Abstract

Breast cancer is by far the commonest cancer in women, with an estimated 1.6 million new cases every year, and it is an ideal candidate in which to develop drug therapy for cancer prevention.

Two drugs, tamoxifen and raloxifene, are licensed for preventive therapy in the United States. More recently, two other selective oestrogen receptor modifiers (SERMs), lasofoxifene and arzoxifene, have been investigated in large prevention trials in osteoporotic women. In an individual patient overview of all these drugs, a 55% reduction in ER positive cancer in the five years of active treatment and a further 42% reduction in the next 5 years was seen. However no reduction in ER negative tumours has occurred.

Newer approaches are looking at the role of aromatase inhibitors. The MAP.3 trial evaluated exemestane and a 65% reduction in invasive tumours after a relatively short 30 months median follow up was seen. More recently the IBIS 2 trial using anastrozole has completed analysis of 3846 women with a median follow up of 5 years and reported a 53% reduction in all breast cancer, with a larger reduction in ER positive invasive breast cancer. Fracture rates were not significantly increased, and musculoskeletal and vasomotor symptoms were increased, but only by about 10%, with very high rates in the placebo arm.

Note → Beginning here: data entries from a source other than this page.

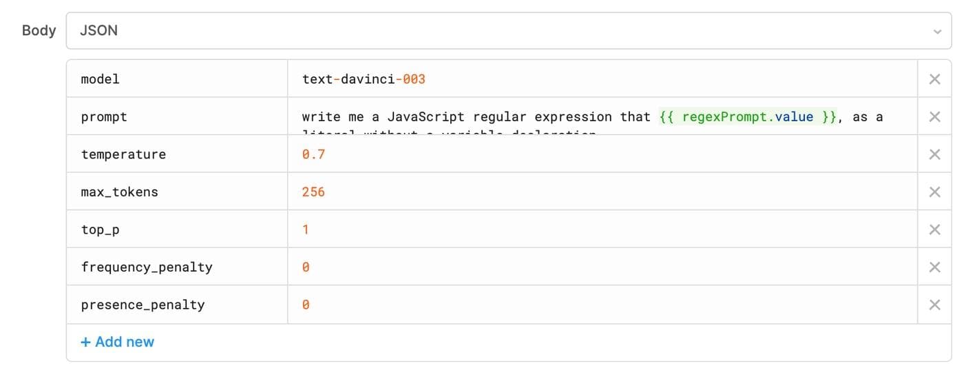Image resolution: width=964 pixels, height=368 pixels.
Task: Remove the top_p parameter
Action: 934,229
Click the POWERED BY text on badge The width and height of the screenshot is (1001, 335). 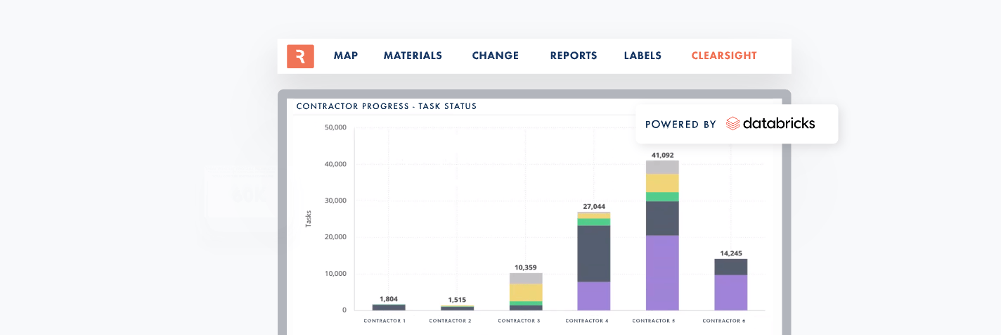point(680,125)
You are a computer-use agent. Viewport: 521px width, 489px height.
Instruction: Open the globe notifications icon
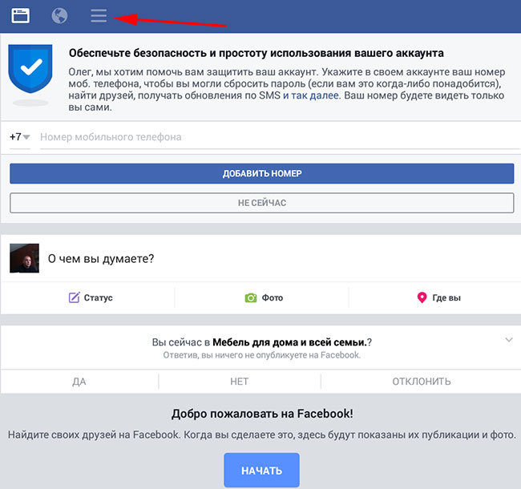pos(59,15)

As both of these classes of drugs (SERMs and AIs) have important side effects, it is important to focus their use among women most likely to benefit. Models have been developed to aid this decision and the Tyrer-Cuzick model appears to be one of the best at the moment. However, newer results have shown that mammographic breast density is an important predictor and a risk score combining the 67 currently identified risk SNPs may also add to predictive accuracy.